IAB Teleconference (Techchat)
1. Roll-call, agenda-bash, administrivia, approval of minutes
Bernard Aboba (incoming IAB)
Ross Callon (incoming IAB)
Spencer Dawkins (incoming IAB)
Russ Housley (IETF Chair)
Olaf Kolkman (IAB Chair)
Andre Robachevsky (incoming IAB)
Lynn St.Amour (ISOC Liaison)
Dow Street (IAB Executive Director)
p Hannes Tschofenig (incoming IAB)
Ron Bonica (IESG Liaison to the IAB)
Aaron Falk (IRTF Chair)
Sandy Ginoza (RFC Editor Liaison)
p – participated in part of the call
No agenda items were added.
There was a short discussion of hotel options for the IAB retreat. Dow also asked about the verbatim transcript from IETF 77; as is, the transcript would require significant editing for clarity prior to posting to the proceedings. The question will be taken up offline.
Dave Thaler reminded Patrik about the existing encoding draft, and Patrik agreed to review it soon for historical accuracy.
1.4. Meeting Minutes
No meeting minutes were reviewed during this call.
2. Techchat on IDNA2008, Unicode, and UTR 46
The purpose of this session was to review the technical issues at hand related to IDNA2008, Unicode, and actions within UTR 46, and determine any next steps for the IAB.
Patrik began by explaining that Unicode is a character set, or a set of codepoints, that can be encoded in various ways. Today the IETF is mostly using the UTF-8 encoding for new protocols. He then noted that when Unicode was initially defined, it was largely based on the input of printer vendors, and was oriented toward the way things look on paper. It was never an explicit design goal to support database search or distributed match – that is, to be able to tell if two things are equal or not. Russ noted that this lack of a canonical encoding is problematic in security protocols, making it difficult to match an ACL to an identity in a cert (for example). John added that the meaning of a character, such as an ‘o’ with two dots above it, can be language dependent. In addition, in Unicode there are two ways to represent many glyphs: a single character, or a character plus a combining character. For example, that ‘o’ with two dots above it can be represented either as a single codepoint (U+00F6) or as a lowercase ‘o’ (U+006F) followed by a combining diaeresis (U+0308). This makes comparison impossible without a canonical form that can be used for comparisons, of which there are currently four (incompatible) versions of one type (normalized forms) and three more of another (case forms). To address this problem, the IETF has argued that comparing any way other than byte-by-byte is not really possible.
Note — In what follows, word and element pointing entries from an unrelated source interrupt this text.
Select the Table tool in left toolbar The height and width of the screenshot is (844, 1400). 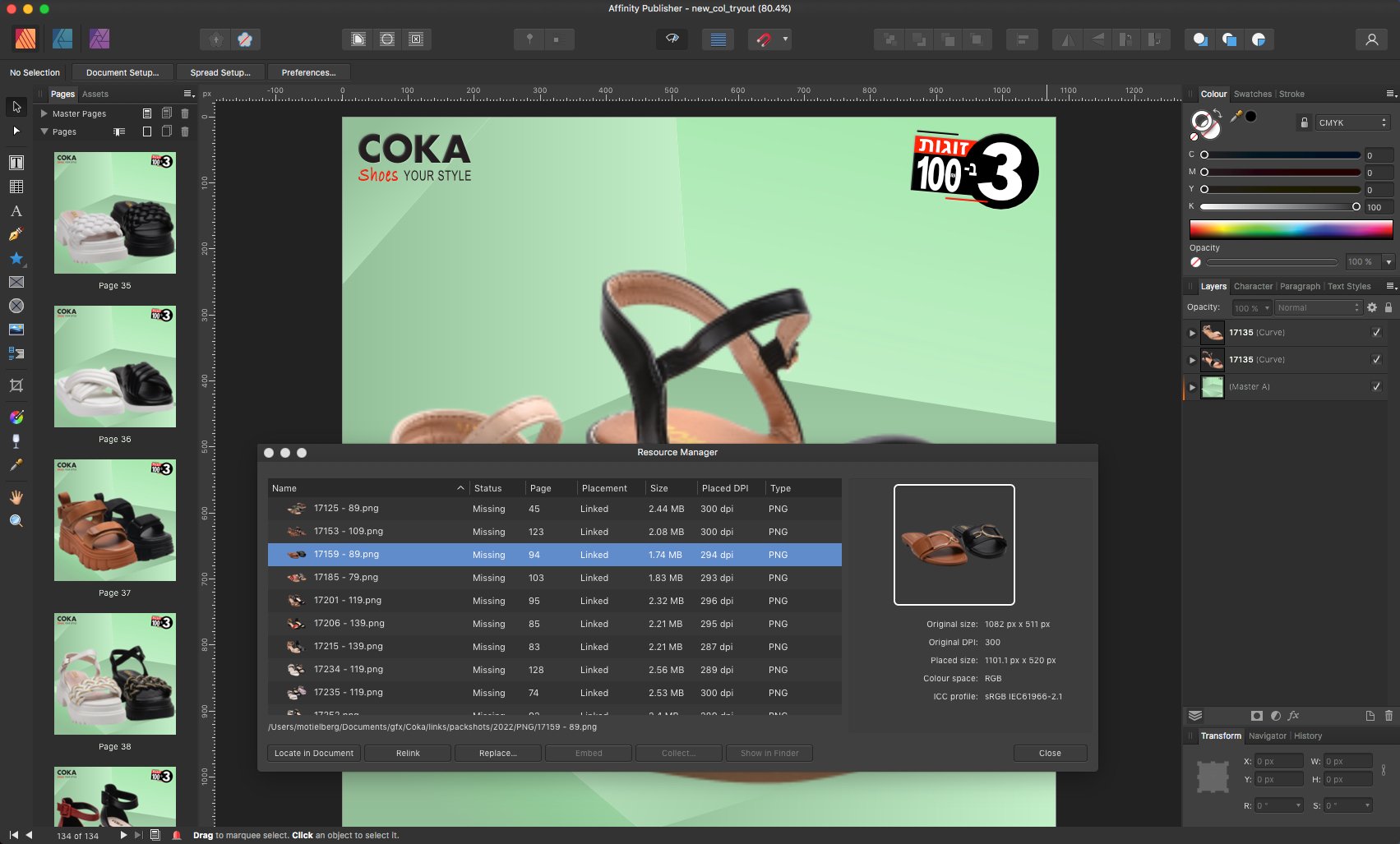(16, 187)
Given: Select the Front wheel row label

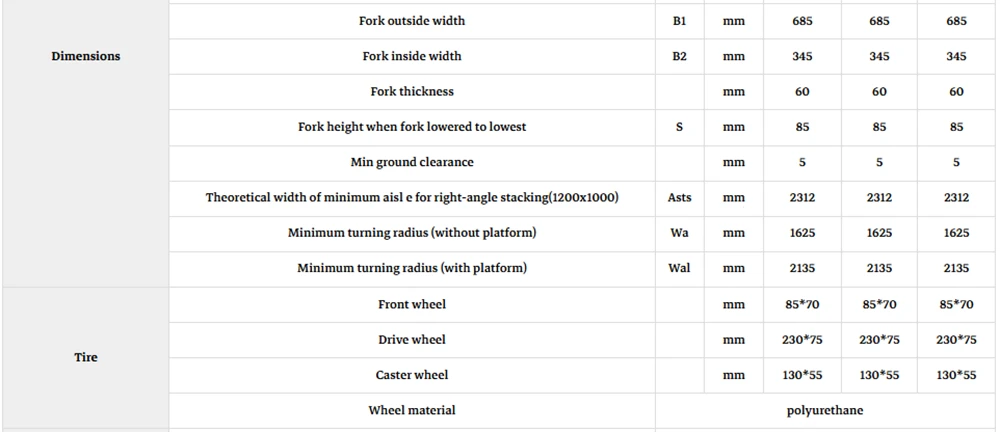Looking at the screenshot, I should point(412,304).
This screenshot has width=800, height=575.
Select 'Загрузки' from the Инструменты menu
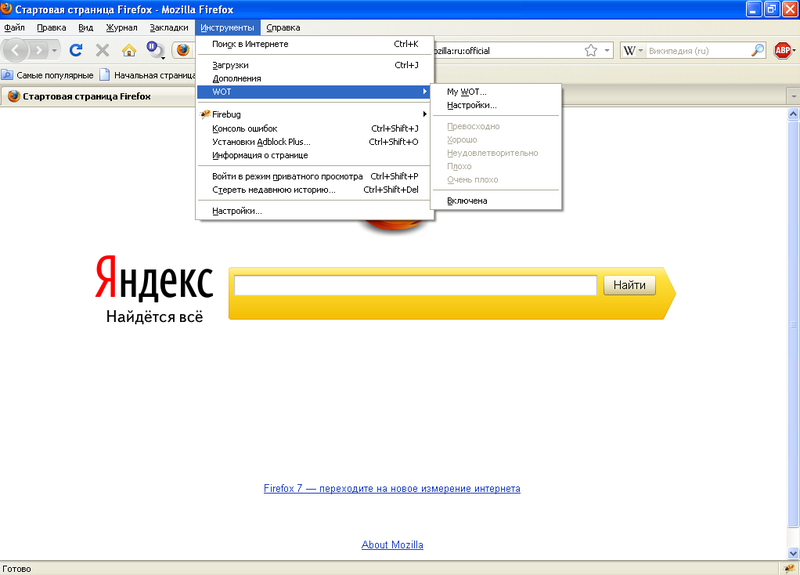(230, 65)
The discussion then turned to the differences between IDNA2003 and IDNA2008. Patrik described that there are 3 basic categories of Unicode code points:
(i) those that can be compared without conversion
(ii) those with a mapping algorithm to map to (i). In some cases the mapping is many to one and not reversible.
(iii) those that don’t map clearly and which the IETF wants to avoid.
In IDNA2003, groups i and ii were allowed, and iii was discouraged. In IDNA2008, only group i was included in the core spec, with a possible mapping operation (ii -> i) specified in a separate informational document. John then went into the details of the remaining issues and challenges. Those included characters with multiple widths, new characters with mappings to existing ones, unassigned code points that acquire properties once they are assigned, case sensitivity in mappings, incompatibilities between IDNA2003 and IDNA2008 and behaviors during the transition period, etc.
The Unicode consortium is trying to standardize a mapping table, but any table of this sort is likely to be context dependent and change over time, making definitive matches impossible without the use of network-wide flag day(s). The IETF is attempting to define a mapping model in an algorithmic way. Various IETF protocols are affected by the approach taken here. For example, if a non-ASCII character is used in a DNS name, it must be clear when matching on this name which value(s) should be returned. Further, if the resolution is not common across protocols (e.g., DNS and security certificates) security vulnerabilities are introduced. However, there may be good reasons for the set of allowable characters to differ across applications.
It was suggested that it would be extremely difficult to get consensus on a set of mappings that would work for all protocols, leading to “no mappings from one normalized Unicode character to another” as the only algorithm that really works. The group then discussed the complexity of cross-application referrals and possible trade-offs in the type of identifiers visible in the user interface. Much of this part of the problem involves the relationship between more expressive local forms (for which there is no global agreement, precisely because they are local forms) and the need for global consistency in various IETF protocols and for application developers.
It was agreed that in addition to the WG and independent submission stream documents already in progress, it would be useful for the IAB to help document the various issues and trade-offs. A possible liaison statement to the Unicode Consortium was also discussed that would help explain the philosophical difference and rationale. The board will finalize next steps on the IAB mailing list.